*Problem requirements*.
Copy the part of the rows below that opens with the line containing "Given: Click the Dashboard icon in top bar" and runs through the last row, keeping every line unchanged.

--- START OF Extracted records ---

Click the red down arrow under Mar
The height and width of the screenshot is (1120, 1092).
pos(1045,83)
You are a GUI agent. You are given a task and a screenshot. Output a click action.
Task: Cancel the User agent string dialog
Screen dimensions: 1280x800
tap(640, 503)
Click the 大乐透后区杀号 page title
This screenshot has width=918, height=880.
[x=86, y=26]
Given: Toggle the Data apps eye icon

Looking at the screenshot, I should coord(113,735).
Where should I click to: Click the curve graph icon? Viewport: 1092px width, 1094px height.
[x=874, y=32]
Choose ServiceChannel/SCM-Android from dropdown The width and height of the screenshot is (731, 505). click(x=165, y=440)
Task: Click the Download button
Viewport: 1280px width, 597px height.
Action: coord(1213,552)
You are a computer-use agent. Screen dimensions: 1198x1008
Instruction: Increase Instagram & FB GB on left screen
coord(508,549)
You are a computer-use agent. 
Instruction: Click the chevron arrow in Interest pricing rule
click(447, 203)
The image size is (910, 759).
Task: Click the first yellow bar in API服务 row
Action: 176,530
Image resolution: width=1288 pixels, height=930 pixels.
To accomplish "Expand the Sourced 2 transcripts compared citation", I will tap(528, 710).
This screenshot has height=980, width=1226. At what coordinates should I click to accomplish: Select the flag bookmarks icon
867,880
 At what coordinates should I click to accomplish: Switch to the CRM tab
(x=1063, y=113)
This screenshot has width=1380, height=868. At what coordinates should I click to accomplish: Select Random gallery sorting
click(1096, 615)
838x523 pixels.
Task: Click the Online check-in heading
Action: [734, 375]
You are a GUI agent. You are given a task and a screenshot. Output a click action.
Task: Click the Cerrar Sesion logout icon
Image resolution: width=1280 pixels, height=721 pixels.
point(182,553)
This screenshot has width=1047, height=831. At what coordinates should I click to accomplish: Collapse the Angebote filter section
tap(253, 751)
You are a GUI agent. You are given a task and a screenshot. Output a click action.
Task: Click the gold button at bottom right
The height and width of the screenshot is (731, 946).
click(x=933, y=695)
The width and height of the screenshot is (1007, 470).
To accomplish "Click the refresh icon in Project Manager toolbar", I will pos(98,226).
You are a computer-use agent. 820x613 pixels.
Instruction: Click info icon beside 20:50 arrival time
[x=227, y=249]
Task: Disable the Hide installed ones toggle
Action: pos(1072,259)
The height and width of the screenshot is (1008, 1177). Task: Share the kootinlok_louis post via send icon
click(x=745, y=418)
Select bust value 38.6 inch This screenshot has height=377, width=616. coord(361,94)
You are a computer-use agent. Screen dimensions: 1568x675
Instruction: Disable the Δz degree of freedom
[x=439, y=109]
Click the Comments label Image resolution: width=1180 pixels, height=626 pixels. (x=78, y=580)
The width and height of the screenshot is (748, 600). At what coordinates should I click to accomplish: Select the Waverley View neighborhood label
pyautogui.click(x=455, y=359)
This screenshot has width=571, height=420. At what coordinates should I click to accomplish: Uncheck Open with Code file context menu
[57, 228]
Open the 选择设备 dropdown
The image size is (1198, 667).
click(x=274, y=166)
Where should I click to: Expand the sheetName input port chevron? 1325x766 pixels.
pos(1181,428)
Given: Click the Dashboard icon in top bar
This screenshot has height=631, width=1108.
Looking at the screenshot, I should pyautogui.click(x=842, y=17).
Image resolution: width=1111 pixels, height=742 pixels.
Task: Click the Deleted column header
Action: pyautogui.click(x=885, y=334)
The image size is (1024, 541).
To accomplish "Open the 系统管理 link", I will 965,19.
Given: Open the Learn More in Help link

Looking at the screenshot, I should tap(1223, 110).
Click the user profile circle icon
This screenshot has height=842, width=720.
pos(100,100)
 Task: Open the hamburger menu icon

--- END OF Extracted records ---

*Written answer*.
Given: Click the Dashboard icon in top bar
This screenshot has height=631, width=1108.
Looking at the screenshot, I should pyautogui.click(x=842, y=17).
Image resolution: width=1111 pixels, height=742 pixels.
Task: Click the Deleted column header
Action: pyautogui.click(x=885, y=334)
The image size is (1024, 541).
To accomplish "Open the 系统管理 link", I will 965,19.
Given: Open the Learn More in Help link

Looking at the screenshot, I should tap(1223, 110).
Click the user profile circle icon
This screenshot has height=842, width=720.
pos(100,100)
 Task: Open the hamburger menu icon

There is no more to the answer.